Task description - Copy the listing below exactly, but skip the pictures.

· · · · ·

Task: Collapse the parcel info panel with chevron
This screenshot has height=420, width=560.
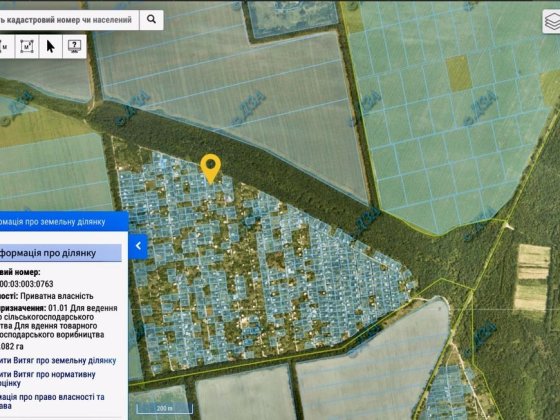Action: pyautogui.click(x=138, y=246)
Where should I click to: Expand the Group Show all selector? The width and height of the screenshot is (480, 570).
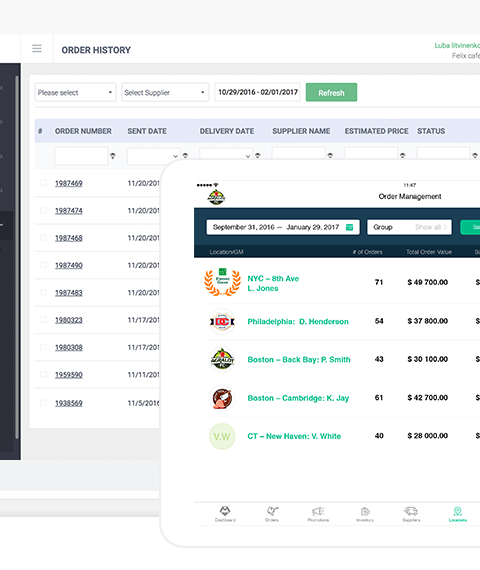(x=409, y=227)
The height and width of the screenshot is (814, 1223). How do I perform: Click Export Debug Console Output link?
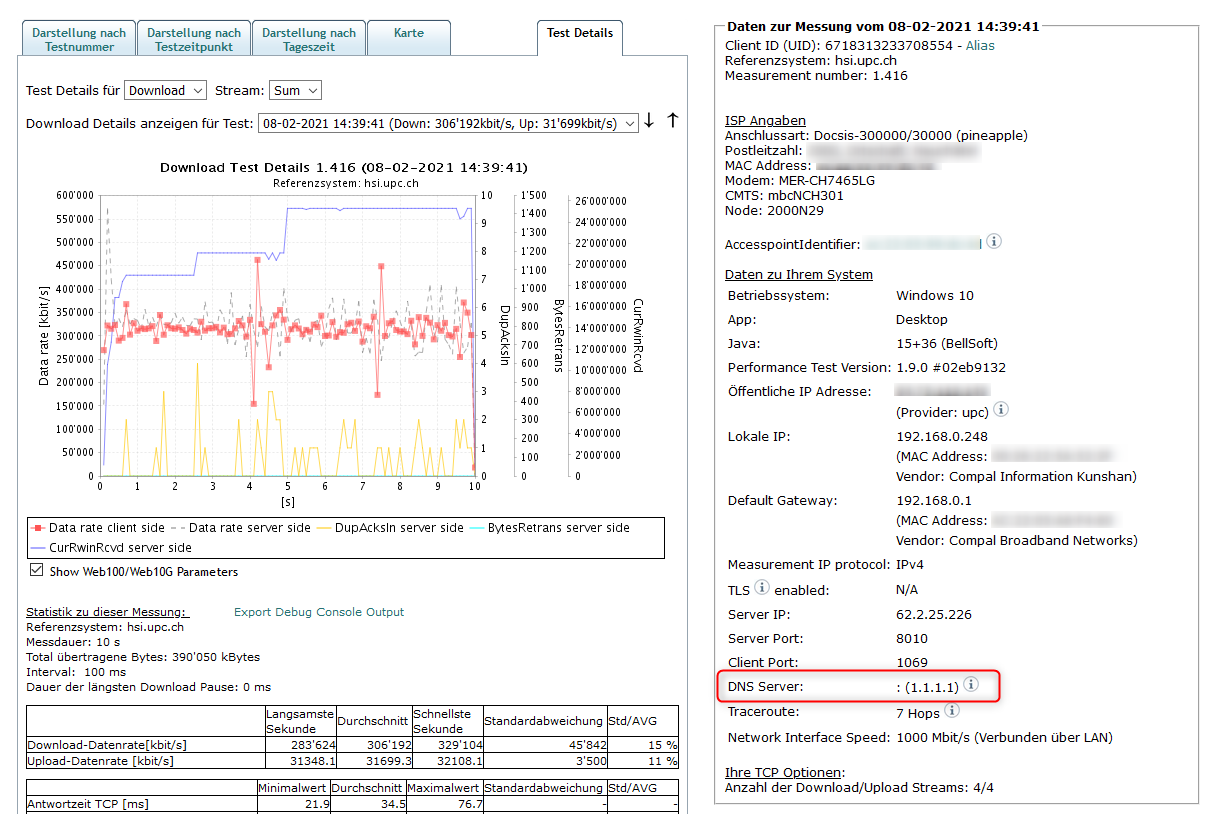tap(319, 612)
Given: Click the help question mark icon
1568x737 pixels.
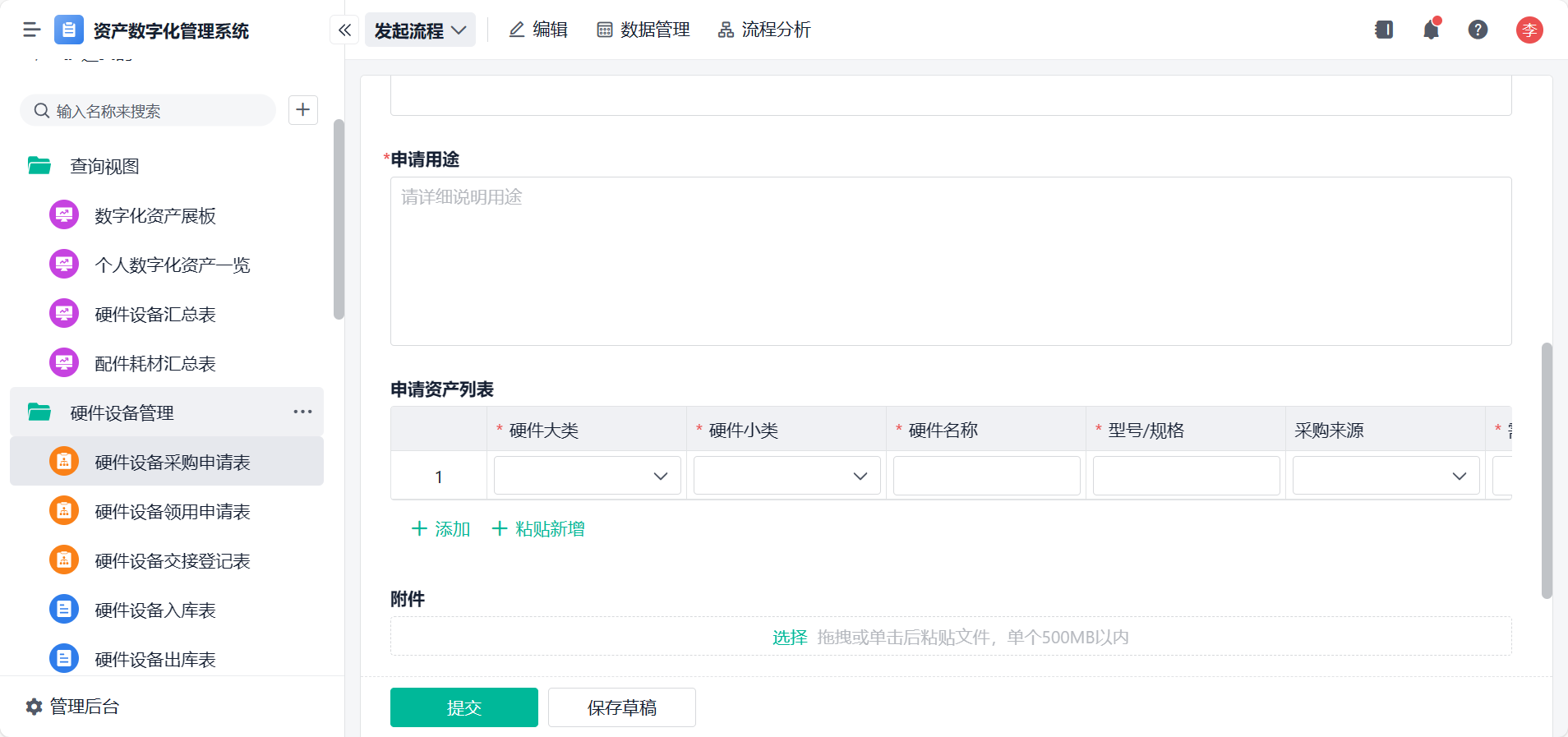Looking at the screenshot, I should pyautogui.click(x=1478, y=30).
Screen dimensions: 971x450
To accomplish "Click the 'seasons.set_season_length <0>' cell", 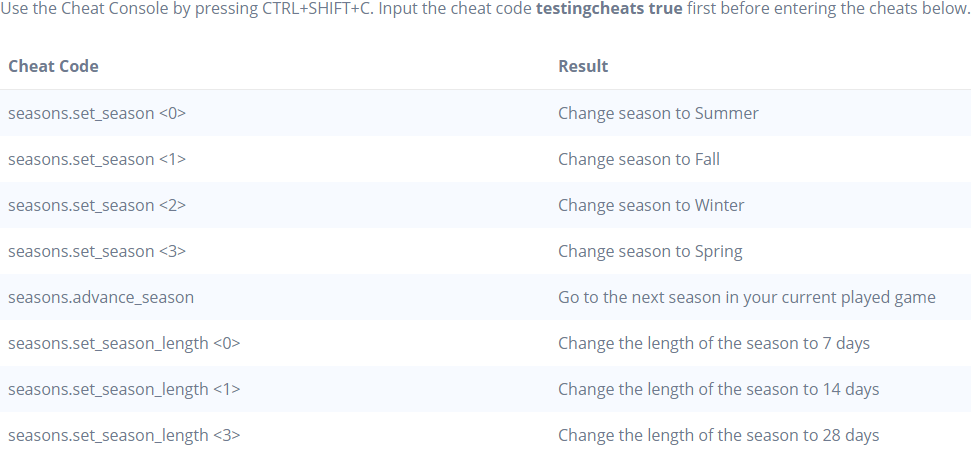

· · · · ·

Output below -
Task: Collapse the parcel info panel with chevron
This screenshot has height=420, width=560.
Action: pyautogui.click(x=138, y=246)
Where should I click to: Expand the Group Show all selector? The width and height of the screenshot is (480, 570).
(x=409, y=227)
The height and width of the screenshot is (814, 1223). How do I perform: Click Export Debug Console Output link?
tap(319, 612)
Given: Click the help question mark icon
1568x737 pixels.
Looking at the screenshot, I should pyautogui.click(x=1478, y=30).
Screen dimensions: 971x450
To accomplish "Click the 'seasons.set_season_length <0>' cell", 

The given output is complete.